Start Text extract

Image: Joydev Roy, Hindustantimes


“The last time water entered my house was during 2008 floods. Now, a 50-meter breach in the river embankment has flooded several houses in Lakhimpur, including mine,” said Sujata Hatibaruah, a resident of Lakhimpur town.

The severe damage in Lakhimpur was triggered by increased water in the river following a preemptive release of water from Ranganadi Dam in Arunachal Pradesh. Assam, located in the foothills of eastern Himalayas and flood plains of river Brahmaputra and Barak, is prone to both these natural and man made ones caused by dam release. The physiography, climate and the location vis-à-vis Himalayas, have subjected the state to such recurring disasters and left the state crippled with loss of life and economy.

This year’s monsoon floods have affected 17 lakh people across 26 districts and inundated 80% of the state’s flagship Kaziranga National Park where 107 animals have died.[1] With 93% of the cultivable land falling in the flood prone region[2] in the state, 1.06 lakh hectares of standing crop has been accounted as damaged. According to the reports published by Assam State Disaster Management Authority (ASDMA), 1795 villages are under water and people have been accommodated in 279 relief camps and distribution centres, operationalised by state authorities[3]. While estimates of loss and damage have come from preliminary evaluation, the total economic loss for the state will certainly be much higher.

End Text extract
Start Material provided

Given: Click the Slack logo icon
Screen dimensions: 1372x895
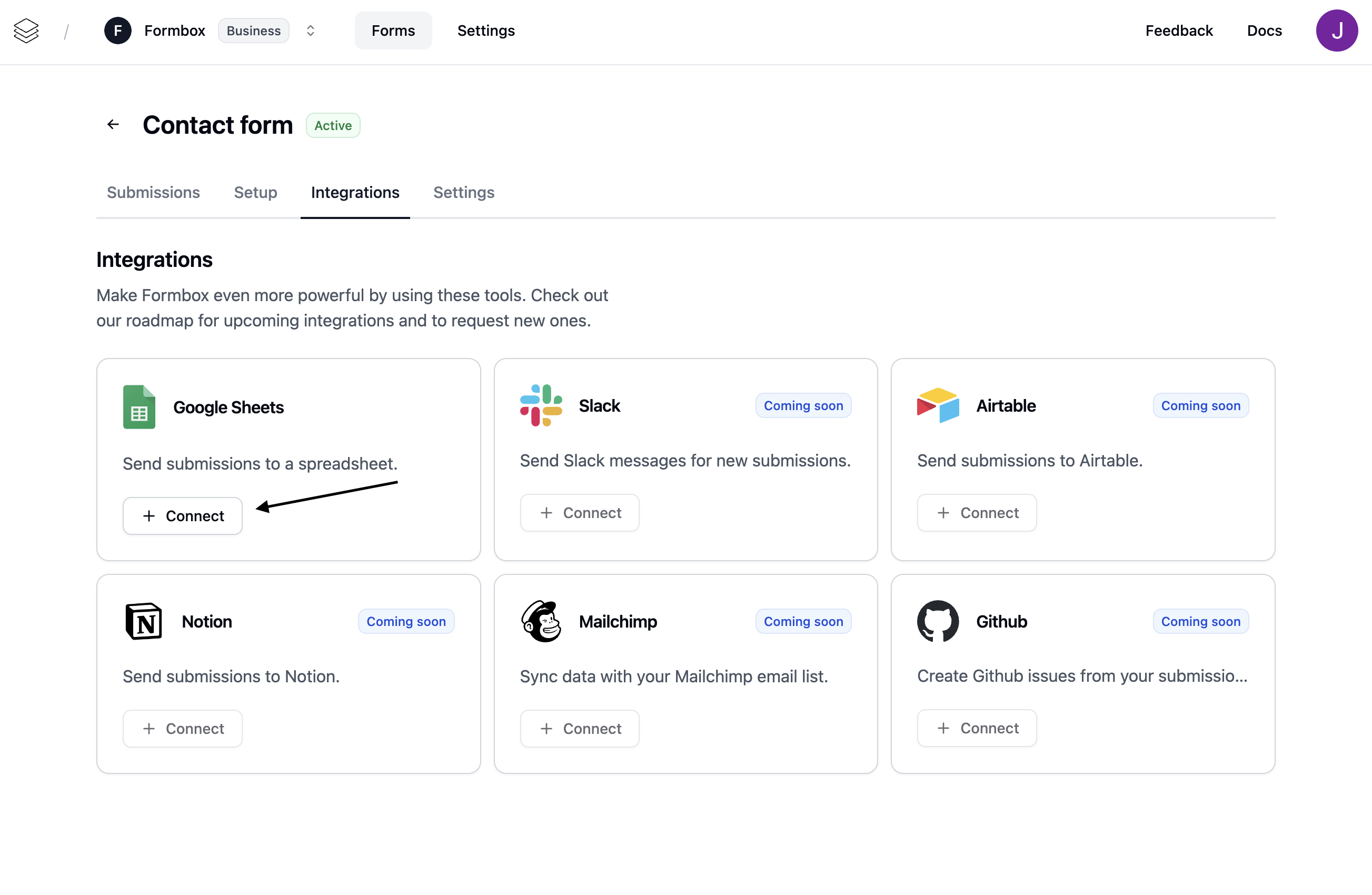Looking at the screenshot, I should [541, 406].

End Material provided

Brief A:
Reproduce the passage on the Assam floods, beginning at the words "The severe damage" and stopping after "life and economy.".
Brief B:
Extend the passage on the Assam floods, continuing from the point at which it ends.
The lines are not needed for this work.

Answer A:
The severe damage in Lakhimpur was triggered by increased water in the river following a preemptive release of water from Ranganadi Dam in Arunachal Pradesh. Assam, located in the foothills of eastern Himalayas and flood plains of river Brahmaputra and Barak, is prone to both these natural and man made ones caused by dam release. The physiography, climate and the location vis-à-vis Himalayas, have subjected the state to such recurring disasters and left the state crippled with loss of life and economy.

Answer B:
Challenges in flood management

Flood affected people from Morigaon district commuting.
Image: TheNewIndianExpress


Annual floods during monsoon is a natural phenomenon for Assam, however, climate change-induced extreme rainfall events, coupled with unplanned development, is challenging existing flood protection and erosion control mechanisms of the State. This has intensified the impact of flood and increased the resulting loss and  damage. Assam has lost 4000 sq km area at a rate of 80 sq km every year to the Brahmaputra[4]. More than five million people have lost their crop land, homes and have been displaced for years.

The state government has identified vulnerable sites and placed necessary structures for flood protection and erosion control. However, despite the efforts, there is an existing gap in the capacity of these measures to protect people. Maintenance of the structures, for instance, has been struggle for the government and breach in river embankments continue to be one of the underlying factors causing devastation.

The funds for maintenance of flood and erosion protection structures have been difficult to secure. Interaction with the district level departments during a Shared Learning Dialogue organised by Action on Climate Today, a Department for International Development initiative, in Silchar, highlighted the problem of fund-crunch within the departments.

An official from Water Resources Department said, “All built embankments and sluice gates have crossed their expiry dates. We have no funding to carry out repair work to prevent breach in an event of heavy rainfall.”

A recent report by Comptroller and Auditor General, Government of India, has highlighted a 60% deficit in funds released from the centre for flood management programme in the state.[5]

Preparing for floods

Aerial view of the flood affected districts of lower Assam.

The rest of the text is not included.